Entrapment efficiency:
The Entrapment efficiency raised gradually as sodium alginate concentration was raised; the findings are shown in Table 3. The formulations cross-linked with Al3+ often had higher incorporation efficiencies, which could be explained by the production of larger beads with these formulations, which can hold more medication.

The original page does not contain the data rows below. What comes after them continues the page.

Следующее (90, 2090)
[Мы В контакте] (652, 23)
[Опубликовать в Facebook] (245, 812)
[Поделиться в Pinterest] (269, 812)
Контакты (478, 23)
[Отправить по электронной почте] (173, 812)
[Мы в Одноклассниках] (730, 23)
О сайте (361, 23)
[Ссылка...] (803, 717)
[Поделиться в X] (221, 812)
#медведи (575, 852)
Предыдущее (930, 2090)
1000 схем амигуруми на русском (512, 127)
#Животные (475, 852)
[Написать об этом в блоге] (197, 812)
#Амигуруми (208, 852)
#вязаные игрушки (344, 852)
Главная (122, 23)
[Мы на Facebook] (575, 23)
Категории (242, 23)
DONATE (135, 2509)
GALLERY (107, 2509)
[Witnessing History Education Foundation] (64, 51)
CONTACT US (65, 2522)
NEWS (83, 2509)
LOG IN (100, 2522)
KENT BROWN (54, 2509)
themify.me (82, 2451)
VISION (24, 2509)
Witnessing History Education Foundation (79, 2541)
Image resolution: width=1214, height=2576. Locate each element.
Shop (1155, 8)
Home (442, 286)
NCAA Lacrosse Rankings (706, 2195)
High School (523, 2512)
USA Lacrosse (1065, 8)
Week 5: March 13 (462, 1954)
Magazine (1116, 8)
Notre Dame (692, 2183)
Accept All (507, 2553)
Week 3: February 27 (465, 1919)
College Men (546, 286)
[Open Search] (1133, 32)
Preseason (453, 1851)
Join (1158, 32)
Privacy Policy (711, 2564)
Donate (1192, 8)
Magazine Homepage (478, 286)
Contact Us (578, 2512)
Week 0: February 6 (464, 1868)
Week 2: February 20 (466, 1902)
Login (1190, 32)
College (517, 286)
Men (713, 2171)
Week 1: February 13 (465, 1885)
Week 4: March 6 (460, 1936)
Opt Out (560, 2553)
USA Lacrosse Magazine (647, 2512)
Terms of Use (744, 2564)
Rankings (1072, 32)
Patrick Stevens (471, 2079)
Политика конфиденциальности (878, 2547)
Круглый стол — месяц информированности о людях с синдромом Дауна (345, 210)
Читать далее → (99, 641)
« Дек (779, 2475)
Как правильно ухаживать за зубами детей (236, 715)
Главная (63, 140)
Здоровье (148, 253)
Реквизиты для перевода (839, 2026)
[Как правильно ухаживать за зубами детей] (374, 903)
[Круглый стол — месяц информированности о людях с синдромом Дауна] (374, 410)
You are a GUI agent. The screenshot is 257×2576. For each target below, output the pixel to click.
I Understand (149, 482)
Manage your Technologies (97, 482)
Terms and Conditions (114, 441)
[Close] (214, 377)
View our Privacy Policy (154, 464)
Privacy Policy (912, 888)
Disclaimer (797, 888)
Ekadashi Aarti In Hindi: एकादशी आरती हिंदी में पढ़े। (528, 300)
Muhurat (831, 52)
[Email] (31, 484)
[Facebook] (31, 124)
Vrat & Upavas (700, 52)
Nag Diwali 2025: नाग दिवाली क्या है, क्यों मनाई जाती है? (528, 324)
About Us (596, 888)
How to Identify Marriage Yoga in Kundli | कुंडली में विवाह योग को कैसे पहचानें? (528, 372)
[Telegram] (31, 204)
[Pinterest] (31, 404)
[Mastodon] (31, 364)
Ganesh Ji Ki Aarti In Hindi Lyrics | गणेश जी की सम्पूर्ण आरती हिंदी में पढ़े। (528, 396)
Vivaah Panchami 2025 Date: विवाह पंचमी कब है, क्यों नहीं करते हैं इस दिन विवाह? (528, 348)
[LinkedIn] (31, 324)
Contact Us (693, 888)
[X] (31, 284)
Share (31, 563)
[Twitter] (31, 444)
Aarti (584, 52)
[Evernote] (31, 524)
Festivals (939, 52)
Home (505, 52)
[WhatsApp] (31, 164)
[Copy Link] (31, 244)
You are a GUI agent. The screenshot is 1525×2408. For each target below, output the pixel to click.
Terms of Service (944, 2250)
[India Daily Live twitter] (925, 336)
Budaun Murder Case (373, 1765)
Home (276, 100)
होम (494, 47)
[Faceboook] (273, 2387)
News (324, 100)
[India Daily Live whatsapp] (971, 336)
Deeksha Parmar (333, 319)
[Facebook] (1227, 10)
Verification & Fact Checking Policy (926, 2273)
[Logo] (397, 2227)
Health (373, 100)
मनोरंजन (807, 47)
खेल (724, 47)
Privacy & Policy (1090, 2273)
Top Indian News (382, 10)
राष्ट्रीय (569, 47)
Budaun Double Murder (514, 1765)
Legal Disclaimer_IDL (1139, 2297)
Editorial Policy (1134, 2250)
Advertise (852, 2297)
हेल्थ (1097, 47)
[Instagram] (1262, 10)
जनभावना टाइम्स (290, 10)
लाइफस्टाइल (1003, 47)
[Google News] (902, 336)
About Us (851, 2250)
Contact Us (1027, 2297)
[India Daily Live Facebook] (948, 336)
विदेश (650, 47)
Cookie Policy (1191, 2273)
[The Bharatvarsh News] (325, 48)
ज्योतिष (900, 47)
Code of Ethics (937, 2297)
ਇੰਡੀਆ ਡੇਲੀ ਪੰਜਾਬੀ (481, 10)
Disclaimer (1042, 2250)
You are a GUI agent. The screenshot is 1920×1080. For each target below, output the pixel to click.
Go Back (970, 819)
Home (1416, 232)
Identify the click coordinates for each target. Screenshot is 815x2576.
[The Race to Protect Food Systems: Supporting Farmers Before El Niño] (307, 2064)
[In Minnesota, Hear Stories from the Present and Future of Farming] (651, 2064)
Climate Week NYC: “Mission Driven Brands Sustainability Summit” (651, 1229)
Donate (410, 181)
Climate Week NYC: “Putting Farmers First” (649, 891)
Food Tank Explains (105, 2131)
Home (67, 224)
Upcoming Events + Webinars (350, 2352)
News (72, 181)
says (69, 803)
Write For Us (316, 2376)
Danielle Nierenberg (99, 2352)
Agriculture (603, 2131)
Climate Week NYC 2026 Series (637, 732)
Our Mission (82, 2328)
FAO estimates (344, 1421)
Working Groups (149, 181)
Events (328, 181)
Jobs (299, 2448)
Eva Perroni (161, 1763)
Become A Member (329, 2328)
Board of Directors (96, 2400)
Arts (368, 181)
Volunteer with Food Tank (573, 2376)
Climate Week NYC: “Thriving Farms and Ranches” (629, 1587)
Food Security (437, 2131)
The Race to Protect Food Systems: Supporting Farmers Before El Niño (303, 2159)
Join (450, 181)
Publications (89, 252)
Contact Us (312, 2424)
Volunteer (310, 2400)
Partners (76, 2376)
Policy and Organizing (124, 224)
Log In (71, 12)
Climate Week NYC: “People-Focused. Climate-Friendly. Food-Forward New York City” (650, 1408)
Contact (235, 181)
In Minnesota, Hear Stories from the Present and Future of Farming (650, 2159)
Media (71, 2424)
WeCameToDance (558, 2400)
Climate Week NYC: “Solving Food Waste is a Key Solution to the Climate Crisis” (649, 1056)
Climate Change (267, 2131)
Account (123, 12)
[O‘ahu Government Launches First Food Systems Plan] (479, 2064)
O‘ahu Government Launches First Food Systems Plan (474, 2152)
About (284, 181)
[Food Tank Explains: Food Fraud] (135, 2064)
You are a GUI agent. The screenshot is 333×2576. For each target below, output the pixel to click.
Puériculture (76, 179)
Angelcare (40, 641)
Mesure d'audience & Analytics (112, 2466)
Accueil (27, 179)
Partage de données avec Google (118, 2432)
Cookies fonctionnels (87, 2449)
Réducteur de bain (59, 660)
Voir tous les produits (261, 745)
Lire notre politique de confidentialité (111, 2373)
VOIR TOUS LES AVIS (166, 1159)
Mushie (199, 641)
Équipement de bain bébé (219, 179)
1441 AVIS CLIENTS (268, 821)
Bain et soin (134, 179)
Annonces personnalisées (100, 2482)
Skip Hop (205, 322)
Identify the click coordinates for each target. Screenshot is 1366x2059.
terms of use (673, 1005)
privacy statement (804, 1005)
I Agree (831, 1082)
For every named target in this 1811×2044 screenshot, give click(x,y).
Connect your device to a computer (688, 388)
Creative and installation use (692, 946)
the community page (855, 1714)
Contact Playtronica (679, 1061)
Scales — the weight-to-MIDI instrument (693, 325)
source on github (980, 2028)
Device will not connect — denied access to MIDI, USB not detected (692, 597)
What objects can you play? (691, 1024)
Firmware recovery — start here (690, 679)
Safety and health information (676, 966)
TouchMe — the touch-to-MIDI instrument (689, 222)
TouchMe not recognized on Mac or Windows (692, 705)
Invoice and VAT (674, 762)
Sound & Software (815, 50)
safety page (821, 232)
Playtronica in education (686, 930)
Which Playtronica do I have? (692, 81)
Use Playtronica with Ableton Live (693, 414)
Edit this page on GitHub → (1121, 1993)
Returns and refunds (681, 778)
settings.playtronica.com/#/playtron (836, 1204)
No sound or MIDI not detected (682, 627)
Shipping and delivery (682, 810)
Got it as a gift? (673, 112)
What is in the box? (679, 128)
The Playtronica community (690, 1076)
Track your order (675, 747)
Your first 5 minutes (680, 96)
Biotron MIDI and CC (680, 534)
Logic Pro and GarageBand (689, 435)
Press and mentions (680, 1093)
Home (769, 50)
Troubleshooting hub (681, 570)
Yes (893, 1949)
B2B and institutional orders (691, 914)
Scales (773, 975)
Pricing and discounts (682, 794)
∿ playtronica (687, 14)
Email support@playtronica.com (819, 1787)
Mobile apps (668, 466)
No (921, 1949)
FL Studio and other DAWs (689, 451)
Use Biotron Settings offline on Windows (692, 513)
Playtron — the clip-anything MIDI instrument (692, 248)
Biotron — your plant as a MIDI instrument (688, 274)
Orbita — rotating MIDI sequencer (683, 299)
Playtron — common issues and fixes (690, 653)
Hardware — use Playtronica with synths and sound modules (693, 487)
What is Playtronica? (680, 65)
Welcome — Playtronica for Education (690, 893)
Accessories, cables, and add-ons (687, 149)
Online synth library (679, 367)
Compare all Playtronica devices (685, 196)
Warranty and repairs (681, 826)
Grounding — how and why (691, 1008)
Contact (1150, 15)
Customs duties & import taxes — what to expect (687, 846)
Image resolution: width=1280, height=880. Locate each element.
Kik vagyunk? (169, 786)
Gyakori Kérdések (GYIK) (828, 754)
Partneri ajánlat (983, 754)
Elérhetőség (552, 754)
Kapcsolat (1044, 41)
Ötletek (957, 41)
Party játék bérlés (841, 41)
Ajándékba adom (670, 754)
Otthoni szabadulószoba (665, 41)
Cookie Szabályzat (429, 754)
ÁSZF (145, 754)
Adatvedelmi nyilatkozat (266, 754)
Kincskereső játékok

Drug- Excipient Compatibility studies (FT-IR):
Using infrared spectroscopy, the drug-polymer interaction was investigated. Using a Perkin Elmer-883 IR spectrometer, the IR spectra for pure Dexamethasone, pure alginate, pure HPMC, pure EUDRAGIT L 100, and a mixture of Dexamethasone and sodium alginate, HPMC, and Eudragit L 100 in KBr pellets were measured between 500 and 3100 cm-1. By looking at the typical peaks, it was concluded from the data that there is no incompatibility between the Dexamethasone and other excipients. The distinctive peaks (Table 4, Table 5, Table 6).
SEM Photographs
In-vitro dissolution:
Different concentrations of sodium alginate, including 1, 2% w/v, 0, 5% HPMC, and 0, 5% Eudragit L 100, have been used with calcium chloride (2% w/v) and aluminium chloride (2% w/v) as gellant solutions to evaluate the impact of polymers on dexamethasone. In Table 7 and Figure 11, Figure 12, Figure 13, Figure 14, Figure 15, the release profiles for these formulations are displayed. The findings showed that the release had been delayed with an increase in the content of sodium alginate in the gellant solution of aluminium chloride.
In-vitro Drug Release Kinetics for Dexamethasone mucoadhesive Beads
To compare the profiles of all formulations, various model-dependent methods (Zero order, First order, dissolution Higuchi, and Korsemayer-Peppas plots) were used (Table 8). These models' findings show that the "best fit model" for all mucoadhesive beads in capsules is zero order. This is a result of a previously established fact based on the model fitting R2 value. According to the findings, MPS-6 had a stronger release-delaying impact. Dexamethasone beads' Korsemayer-Peppas release exponent (n) values are more than 0.85, indicating Super Case 2 transport.
Stability Studies
The best MPS-7 was used for the stability tests because it is widely regarded as the best. Over the course of 12 weeks, the formulation's organoleptic characteristics and dissolving profile were examined. The outcomes showed that batch 3 (which is maintained at 600C/80% RH) had a modest alteration in the colour of the capsules and the gross nature of the beads. Both batch 1 (maintained at 25°C and 60% RH) and batch 2 (maintained at 40°C and 70% RH) did not alter. This could be brought on by a higher swelling ratio. Table 9 through 20 show the results in tabular form.
Conclusion
The study's findings led to the conclusion that the right formulation conditions are crucial for achieving high encapsulation efficiency and for managing the release of Dexamethasone from alginate beads. According to in-vitro dissolving trials, formulations made with higher concentrations of sodium alginate and HPMC released the medication more quickly than those made with higher concentrations of sodium alginate and Eudragit L-100. When compared to beads made with calcium chloride, which was used as the gallant solution, the beads made with aluminium chloride, which was used as the gallant solution, formed firmer beads. To create the most effective Dexamethasone formulations, further research must be conducted.
Acknowledgement
I would like to thank to the management and principal sir from Vasavi Institute of Pharmaceutical Sciences, Vasavi Nagar, Peddapalli (Village), Sidhout(Mandal), Kadapa (Dist), for guiding and supporting us to complete this research work.
Conflict of Interest
The authors declare that there is no conflict of interest for this study.
Funding Support
The authors declare that they have no funding support for this study.